Maximum Likelihood vs Maximum A Posteriori estimate

11 minute read

Published:

When trying to model a probability distribution, we want to find the parameters such that the resulting distribution best describes the observed data.

TL;DR

If the parameters are \(\theta\), and the dataset is \(D\), then the Maximum Likelihood Estimate (MLE) is the value of \(\theta\) for which the observed data is the most likely (maximize \(P(D | \theta)\)), while Maximum A Posteriori (MAP) estimate is the value of \(\theta\) which is the most likely given the data (maximize \(P(\theta | D)\)).

An example

Let’s say we have a biased coin and we want to estimate the probability of Heads in a toss for that coin. To estimate the parameter \(\theta\) (in this case a scalar value which is the probability of Heads) we toss the coin 5 times and record the observations.

Suppose we got the following result – HHHTH. Since 4 out of the 5 tosses were Heads, it is reasonable to estimate that the coin has an 80% probability of getting Heads, i.e., \(\theta = 0.8\)

But we also know that if we had a perfectly fair coin, the chances of getting 4 out of 5 Heads, or even all 5 Heads are not insignificant, so we might be picking up a lot of noise in our estimate due to the small number of observations we have made.

One obvious solution is to get more data which will give us more confidence in our estimates. If we tossed the coin 500 times and got 400 Heads, we would be much more confident in our estimate of 0.8 probability for Heads.

When that is not possible, we might want some way to encode our prior knowledge or assumptions about the coin into the calculation for model parameters. For example, maybe for a previous experiment, we had already tossed the same coin 10 times and we got the following result – HTHHTTHTTT.

With 4 Heads and 6 Tails, the coin appears to behave more like a fair coin than a heavily biased one. If we also include these prior results in our current calculations, we have 8 Heads and 7 Tails out of a total of 15 tosses. With these results, our new estimate is \(\theta = 0.533\)

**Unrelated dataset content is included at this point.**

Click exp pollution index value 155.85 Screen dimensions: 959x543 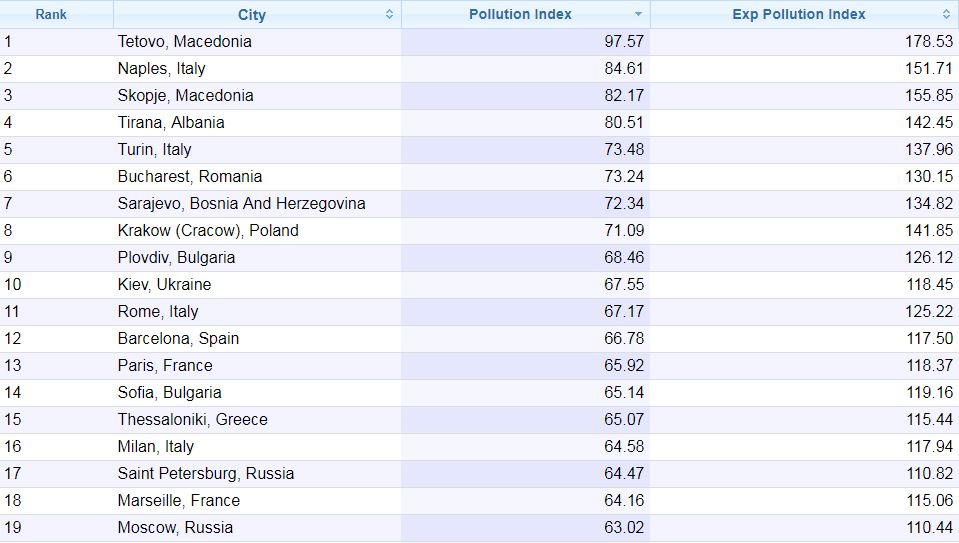(925, 96)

Maximum Likelihood Estimate

MLE or Maximum Likelihood Estimate is the value we get by maximizing the likelihood \(P(D | \theta)\). This means we are finding the parameters which give us the highest probability of observing the data given the parameters.

In the coin toss example, \(P(D | \theta)\) is the probability of observing HHHTH. Since under the probabilistic model that we have assumed the tosses are independent, \(P(D | \theta)\) is the probability of observing 4 Heads and 1 Tail in 5 tosses for a given value of theta.

\[P(D | \theta) = {5 \choose 4} \theta^4 (1-\theta)\]

When we maximize this term, we get:

\[\theta^\ast = \frac{4}{5} = 0.8\]

Maximum A Posteriori

MAP or Maximum A Posteriori probability estimate is the value we get by maximizing the posterior \(P(\theta | D)\) of the distribution for the probabilistic model.

Using Bayes’ rule, we can write

\[P(\theta | D) = \frac{P(D | \theta) P(\theta)}{P(D)}\]

Since \(P(D)\) does not change with \(\theta\), we can maximize \(P(\theta | D)\) by maximizing the numerator from the RHS: \(P(D | \theta)P(\theta)\)

\(P(D | \theta)\) is the term that we maximized in the MLE case, i.e., the likelihood. \(P(\theta)\) is the prior, which is the information or beliefs we have about the distribution prior to observing the data.

This effectively enables us to convert our prior beliefs into virtual data points in our dataset. In the coin toss example, let’s say our prior is a beta distribution of the following form:

\[P(\theta) = beta(\theta; 5,7) = \frac{\Gamma(12)}{\Gamma(5)\Gamma(7)} \theta^4 (1-\theta)^6\]

Then, maximizing the posterior, we get the MAP estimate of theta to be

\[\theta^\ast = 8/15 = 0.533\]

While there is no technical limitation on the prior distribution, and it can take the form of any valid probability distribution, we chose this particular prior because beta distribution is the conjugate prior distribution of our likelihood, which follows a binomial distribution. The prior \(beta(\alpha, \beta)\) translates to adding \(\alpha - 1\) virtual Heads and \(\beta - 1\) virtual Tails in our dataset, and thus makes the calculation of the posterior a lot easier.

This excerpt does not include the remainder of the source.